**Task requirements:** In the listing below, transcribe the line that contains "736x531 pixels." and all lines following it, ending with the last line. Add nothing.

**Records provided:**
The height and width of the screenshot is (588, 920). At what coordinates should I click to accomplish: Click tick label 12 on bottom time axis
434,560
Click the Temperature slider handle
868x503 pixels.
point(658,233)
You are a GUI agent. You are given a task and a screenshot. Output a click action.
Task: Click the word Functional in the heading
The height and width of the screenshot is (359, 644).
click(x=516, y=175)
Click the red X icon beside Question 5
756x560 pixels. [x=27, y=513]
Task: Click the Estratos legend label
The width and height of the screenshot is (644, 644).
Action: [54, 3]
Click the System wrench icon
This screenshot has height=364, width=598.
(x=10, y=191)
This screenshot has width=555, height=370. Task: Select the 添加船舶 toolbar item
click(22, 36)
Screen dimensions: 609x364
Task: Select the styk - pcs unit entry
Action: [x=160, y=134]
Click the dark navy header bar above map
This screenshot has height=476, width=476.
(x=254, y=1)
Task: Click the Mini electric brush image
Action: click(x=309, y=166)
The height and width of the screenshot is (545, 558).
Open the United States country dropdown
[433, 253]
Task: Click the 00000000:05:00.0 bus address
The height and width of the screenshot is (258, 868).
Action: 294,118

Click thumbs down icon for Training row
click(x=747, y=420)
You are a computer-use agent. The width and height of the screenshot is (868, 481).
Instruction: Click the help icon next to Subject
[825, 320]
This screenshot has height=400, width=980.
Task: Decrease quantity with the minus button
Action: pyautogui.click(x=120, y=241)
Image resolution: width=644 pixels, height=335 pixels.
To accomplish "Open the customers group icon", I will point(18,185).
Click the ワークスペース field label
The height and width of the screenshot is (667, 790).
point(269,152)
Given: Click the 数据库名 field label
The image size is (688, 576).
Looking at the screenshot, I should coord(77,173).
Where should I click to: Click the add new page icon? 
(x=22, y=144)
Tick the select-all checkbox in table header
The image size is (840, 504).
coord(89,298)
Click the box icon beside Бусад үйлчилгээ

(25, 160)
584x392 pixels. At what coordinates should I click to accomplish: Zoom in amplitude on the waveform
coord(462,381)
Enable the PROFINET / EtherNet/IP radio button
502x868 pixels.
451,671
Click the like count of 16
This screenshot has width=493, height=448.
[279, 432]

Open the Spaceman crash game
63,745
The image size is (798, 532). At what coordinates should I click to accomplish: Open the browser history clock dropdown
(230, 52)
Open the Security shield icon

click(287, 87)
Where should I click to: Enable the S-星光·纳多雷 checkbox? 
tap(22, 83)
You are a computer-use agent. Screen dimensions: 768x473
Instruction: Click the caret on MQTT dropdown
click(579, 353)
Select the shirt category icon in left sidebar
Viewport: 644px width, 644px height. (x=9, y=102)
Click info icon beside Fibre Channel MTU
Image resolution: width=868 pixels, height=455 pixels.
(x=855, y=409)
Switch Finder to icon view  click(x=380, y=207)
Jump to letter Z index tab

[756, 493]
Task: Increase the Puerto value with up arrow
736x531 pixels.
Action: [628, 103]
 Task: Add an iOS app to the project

**Your response:**
736x531 pixels.
Action: [628, 103]
 Task: Add an iOS app to the project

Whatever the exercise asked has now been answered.